Evaluator categories

Prerequisites

Tip

The recommended authentication method is Microsoft Entra ID via an Azure Resource Manager service connection. Create a service connection in your Azure DevOps project, then reference it in your pipeline using the AzureCLI@2 task before AIAgentEvaluation@2.

Inputs

Parameters

Name Required? Description
azure-ai-project-endpoint Yes Endpoint of your Microsoft Foundry Project. To find this value, open your project in Foundry portal and copy the endpoint from the Overview page.
deployment-name Yes The name of an Azure AI model deployment to use for evaluation. Find existing deployments under Models + endpoints in the Foundry portal.
data-path Yes Path to the data file that contains the evaluators and input queries for evaluations.
agent-ids Yes ID of one or more agents to evaluate in format agent-name:version (for example, my-agent:1 or my-agent:1,my-agent:2). Multiple agents are comma-separated and compared with statistical test results.
baseline-agent-id No ID of the baseline agent to compare against when evaluating multiple agents. If not provided, the first agent is used.

Note

To find your agent ID and version, open your project in Foundry portal, go to Agents, select your agent, and copy the Agent ID from the details pane. The version is the deployment version number (for example, my-agent:1).

Data file

The input data file should be a JSON file with the following structure:

Field Type Required? Description
name string Yes Name of the evaluation dataset.
evaluators string[] Yes List of evaluator names to use. Check out the list of available evaluators in your project's evaluator catalog in Foundry portal: Build > Evaluations > Evaluator catalog.
data object[] Yes Array of input objects with query and optional evaluator fields like ground_truth, context. Automapped to evaluators; use data_mapping to override.
openai_graders object No Configuration for OpenAI-based evaluators (label_model, score_model, string_check, etc.).
evaluator_parameters object No Evaluator-specific initialization parameters (for example, thresholds, custom settings).
data_mapping object No Custom data field mappings (autogenerated from data if not provided).

Basic sample data file


{
  "name": "test-data",
  "evaluators": [
    "builtin.fluency",
    "builtin.task_adherence",
    "builtin.violence"
  ],
  "data": [
    {
      "query": "Tell me about Tokyo disneyland"
    },
    {
      "query": "How do I install Python?"
    }
  ]
}

Additional sample data files

Filename Description
dataset-tiny.json Dataset with small number of test queries and evaluators.
dataset.json Dataset with all supported evaluator types and enough queries for confidence interval calculation and statistical test.
dataset-builtin-evaluators.json Built-in Foundry evaluators example (for example, coherence, fluency, relevance, groundedness, metrics).
dataset-openai-graders.json OpenAI-based graders example (label models, score models, text similarity, string checks).
dataset-custom-evaluators.json Custom evaluators example with evaluator parameters.
dataset-data-mapping.json Data mapping example showing how to override automatic field mappings with custom data column names.

Sample pipeline

To use this extension, add the AIAgentEvaluation@2 task to your Azure Pipeline.

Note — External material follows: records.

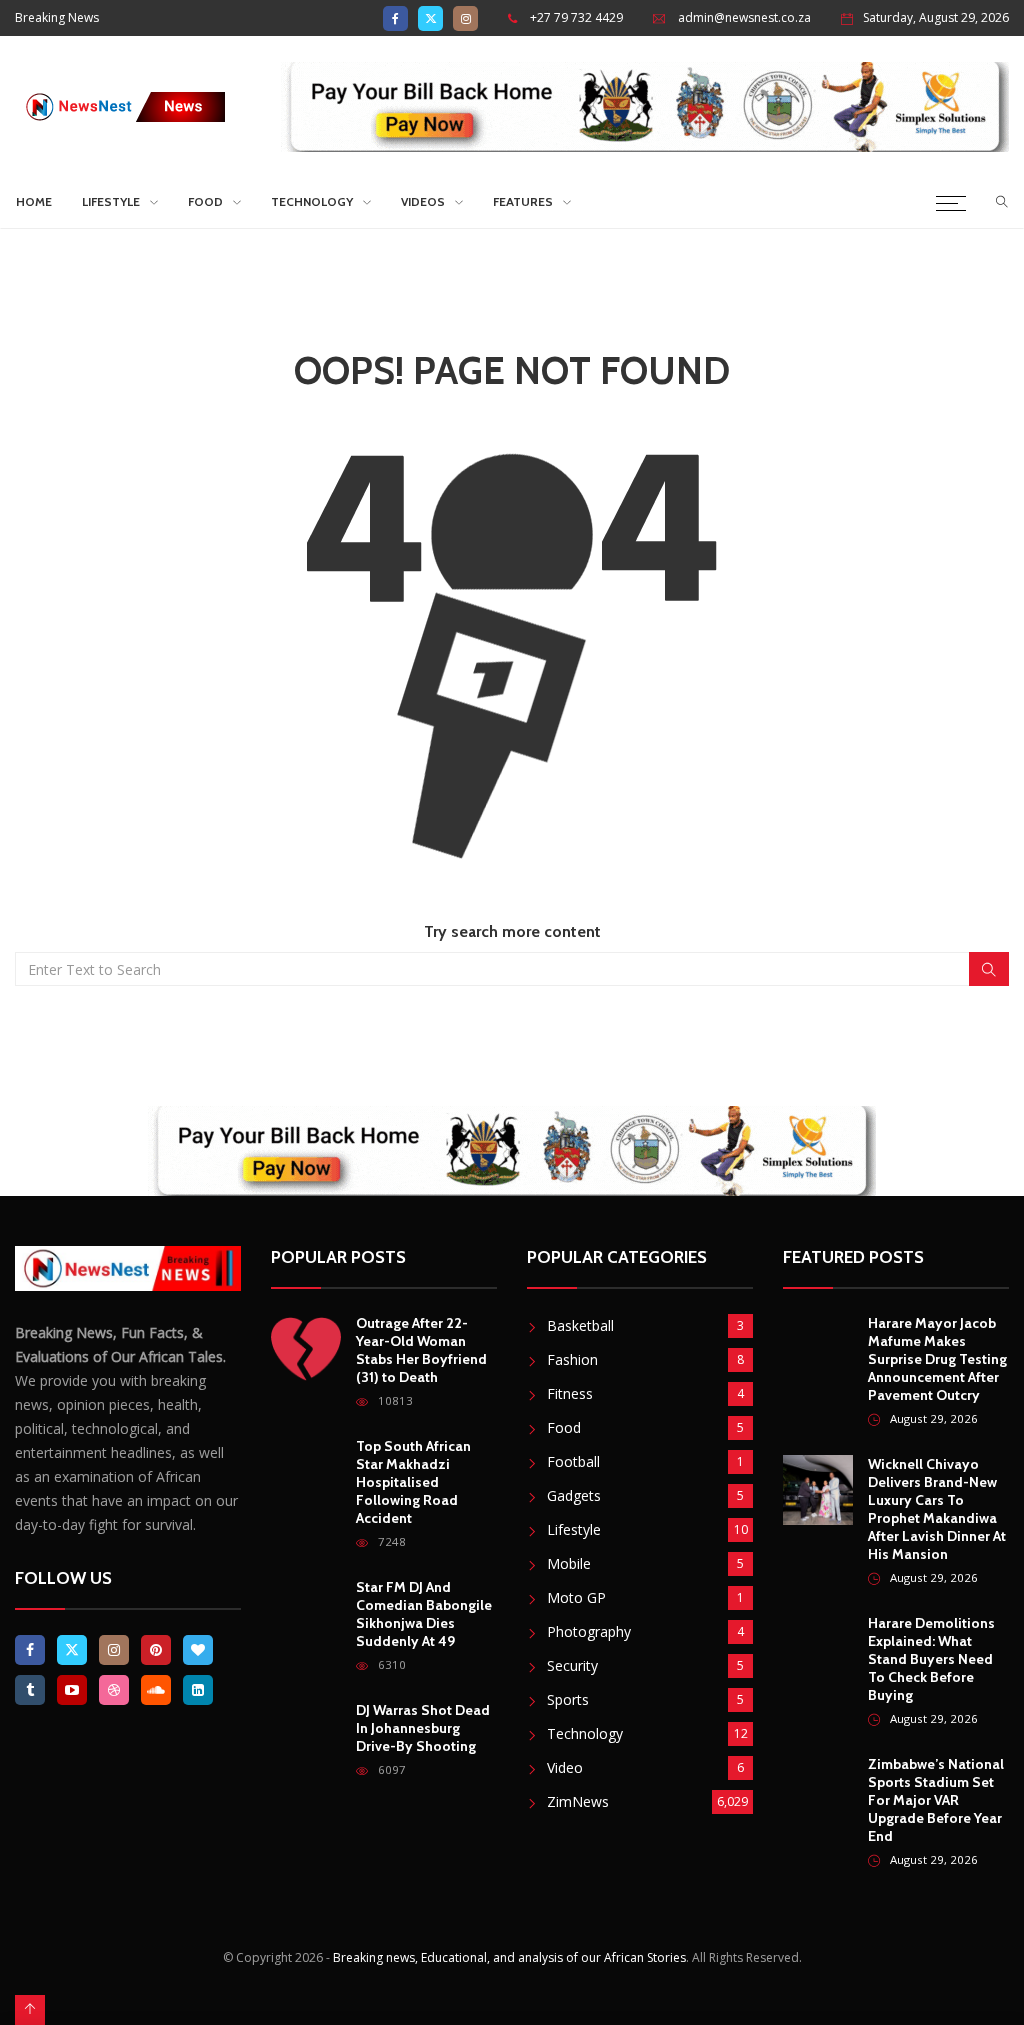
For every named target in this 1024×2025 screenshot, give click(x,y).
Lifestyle (111, 201)
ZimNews (578, 1801)
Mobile (569, 1563)
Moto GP (576, 1597)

The following example shows a complete pipeline that authenticates using an Azure Resource Manager service connection and evaluates an agent.

steps:
  - task: AIAgentEvaluation@2
    displayName: "Evaluate AI Agents"
    inputs:
      azure-ai-project-endpoint: "$(AzureAIProjectEndpoint)"
      deployment-name: "$(DeploymentName)"
      data-path: "$(System.DefaultWorkingDirectory)/path/to/your/dataset.json"
      agent-ids: "$(AgentIds)"

Evaluation results and outputs

Evaluation results appear in the Azure DevOps pipeline summary. The report shows evaluation scores for each metric, confidence intervals, and — when you evaluate multiple agents — a pairwise statistical comparison that indicates whether differences are meaningful or within random variation.

The following screenshot shows a sample report comparing two agents.

Screenshot of Azure DevOps pipeline summary showing agent evaluation scores with confidence intervals and pairwise statistical comparison for two agents.